Berikut pernyataan yang benar tentang al quran kecuali

Islam adalah hidayah Allah, agama semua nabi, dan kitab suci Al-Quran adalah sumber utama ajaran Islam yang dianut oleh hampir seperempat penduduk dunia hari ini. Tidak ada satu buku dan kitab yang paling banyak dibaca dan dihafal di seluruh dunia serta dikaji dari berbagai perspektif keilmuwan melebihi Al-Quran. Sumber Al-Quran sama dengan sumber Taurat, Zabur, Injil dan suhuf-suhuf yang lainnya, yaitu Allah SWT, Tuhan Yang Esa.

Al-Quran menyuruh manusia belajar dari sejarah dan mengambil perbandingan dari kejayaan dan kejatuhan umat-umat terdahulu dalam rangka menghadapi masa depan. Pesan-pesan samawi dalam Al-Quran sejalan dengan semua tingkatan perkembangan ilmu pengetahuan dan peradaban. Umat Islam di masa lalu mencapai zaman kejayaan dan menjadi trendsetter kemajuan peradaban dunia dalam abad 7 - 13 M adalah karena mengamalkan Api Islam, menurut istilah Presiden RI Pertama Soekarno, yang bersumber dari Al-Quran.

Al-Quran mendorong manusia agar mengembangkan kemampuan berpikir seimbang dengan kemampuan berzikir, mengingat Allah. Al-Quran menginspirasi perkembangan ilmu pengetahuan dan mengajarkan peran dan tanggungjawab manusia yang diberi amanah ilmu. Al-Quran sebagai pedoman hidup (manhaj al-hayah) menuntun umat manusia agar memperoleh keselamatan dan kebahagiaan dunia dan akhirat.

(Daftar Soal)
1 – Sunting bagian teks tentang Al-Quran: mulailah pada kata-kata yang memuat "Al-Quran menyuruh manusia", berhentilah setelah "dunia dan akhirat.", dan ganti "peradaban" dengan "kebudayaan".
2 – Menurut teks tentang Al-Quran, pada abad berapa umat Islam menjadi trendsetter kemajuan peradaban dunia?
3 – Lanjutkan teks tentang Al-Quran mulai setelah kalimat terakhirnya.
Data adalah bahan tersendiri yang terpisah dari teks tentang Al-Quran.

(Bagian Data)
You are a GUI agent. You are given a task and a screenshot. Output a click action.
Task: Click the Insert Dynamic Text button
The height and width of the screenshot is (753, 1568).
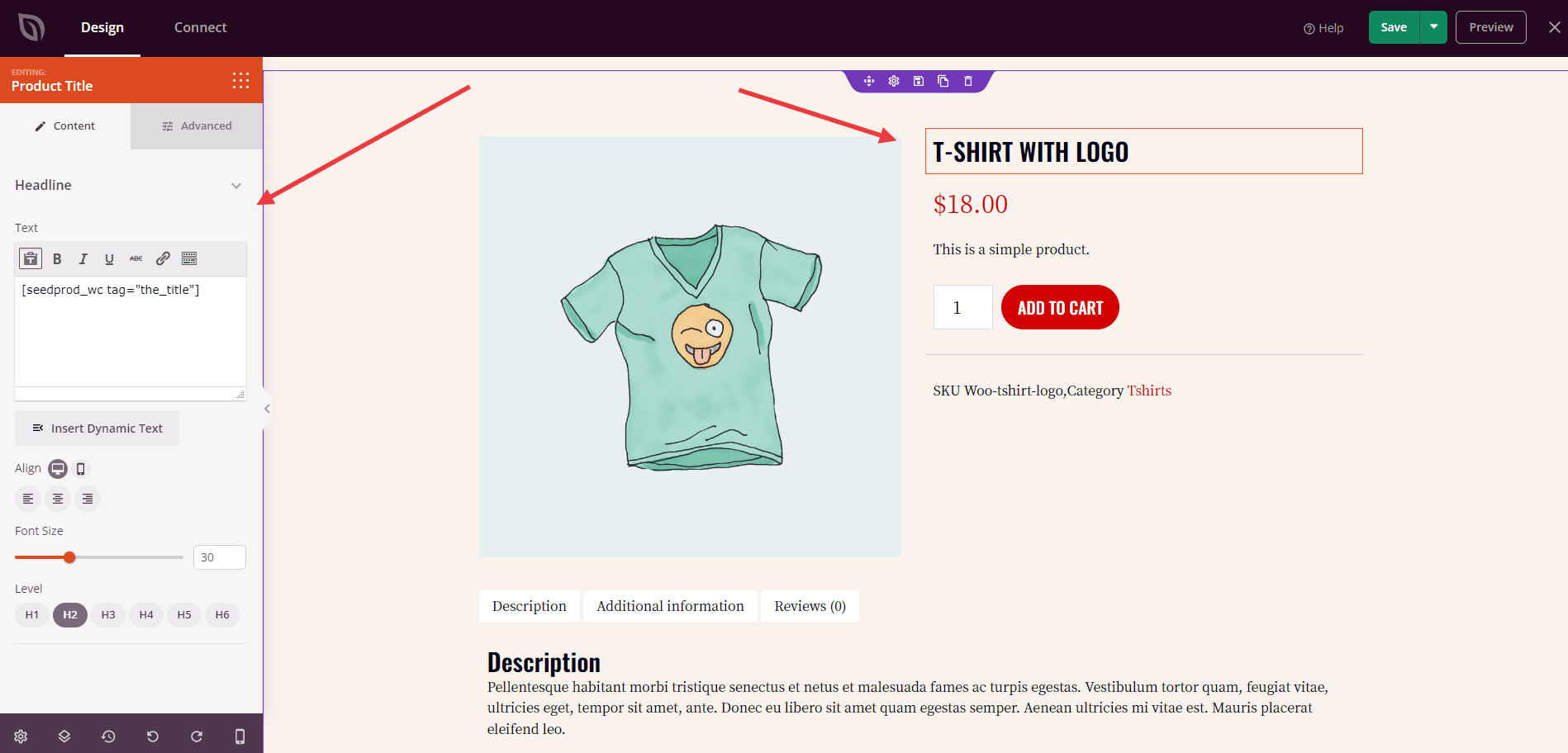[97, 428]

(Jawaban Soal)
1 –
Al-Quran menyuruh manusia belajar dari sejarah dan mengambil perbandingan dari kejayaan dan kejatuhan umat-umat terdahulu dalam rangka menghadapi masa depan. Pesan-pesan samawi dalam Al-Quran sejalan dengan semua tingkatan perkembangan ilmu pengetahuan dan kebudayaan. Umat Islam di masa lalu mencapai zaman kejayaan dan menjadi trendsetter kemajuan kebudayaan dunia dalam abad 7 - 13 M adalah karena mengamalkan Api Islam, menurut istilah Presiden RI Pertama Soekarno, yang bersumber dari Al-Quran.

Al-Quran mendorong manusia agar mengembangkan kemampuan berpikir seimbang dengan kemampuan berzikir, mengingat Allah. Al-Quran menginspirasi perkembangan ilmu pengetahuan dan mengajarkan peran dan tanggungjawab manusia yang diberi amanah ilmu. Al-Quran sebagai pedoman hidup (manhaj al-hayah) menuntun umat manusia agar memperoleh keselamatan dan kebahagiaan dunia dan akhirat.

2 – Pada abad 7 - 13 M.

3 –
Ada empat fakta seputar Al-Quran sesuai surat Al-Israa [17] ayat 105 dan Al-Hijr [15] ayat 9 sebagaimana disimpulkan oleh H.S.M. Nasaruddin Latif dalam tulisannya Fakta dan Data Al Quran (1391 H). Pertama, Kitab Suci Al-Quran adalah benar-benar Wahyu Ilahi yang diwahyukan-Nya kepada Nabi/Utusan-Nya, Muhammad SAW. Kedua, Kitab Suci Al-Quran itu berisi kebenaran mutlak dari Allah yang Maha Kuasa dan Maha Mengetahui.

Ketiga, Nuzul/turunnya Al-Quran kepada Nabi Muhammad SAW adalah benar dan tepat, selaku penerima pertama dan pemegang amanat dari Tuhan SWT yang akan menyampaikannya kepada umat manusia. Dan keempat, Kitab Suci Al-Quran itu, senantiasa dipelihara keaslian dan keutuhan (authenticitasnya) dari tangan-tangan yang hendak merusak keaslian dan keutuhan serta keabadiannya sepanjang kurun zaman, sampai datang waktunya Iradat Ilahiyah akan mengangkatnya kelak di akhir zaman, menjelang pergantian kehidupan duniawi yang fana dengan Hari Akhirat yang kekal abadi.

Nabi Muhammad SAW menerima wahyu pertama pada 17 Ramadan, 13 tahun sebelum hijrah/610 M. Turunnya wahyu pertama menandai pengangkatan Muhammad sebagai Nabi dan Rasul terakhir. Tidak ada Nabi dan Rasul sesudah Muhammad. Surat Al-Alaq [96] ayat 1 - 5 sebagai wahyu pertama kepada Nabi Muhammad yang turun di Gua Hira, Kota Suci Mekkah, membuka wawasan ilmu pengetahuan dan literasi.

"Bacalah (ya Muhammad), dengan nama Tuhanmu yang telah menciptakan. Dia telah menciptakan manusia dari segumpal darah. Bacalah dan Tuhanmulah yang amat pemurah. Yang mengajarkan (menulis) dengan pena. Yang mengajarkan kepada manusia apa yang tidak  diketahuinya." (QS Al Alaq [96]: 1-5)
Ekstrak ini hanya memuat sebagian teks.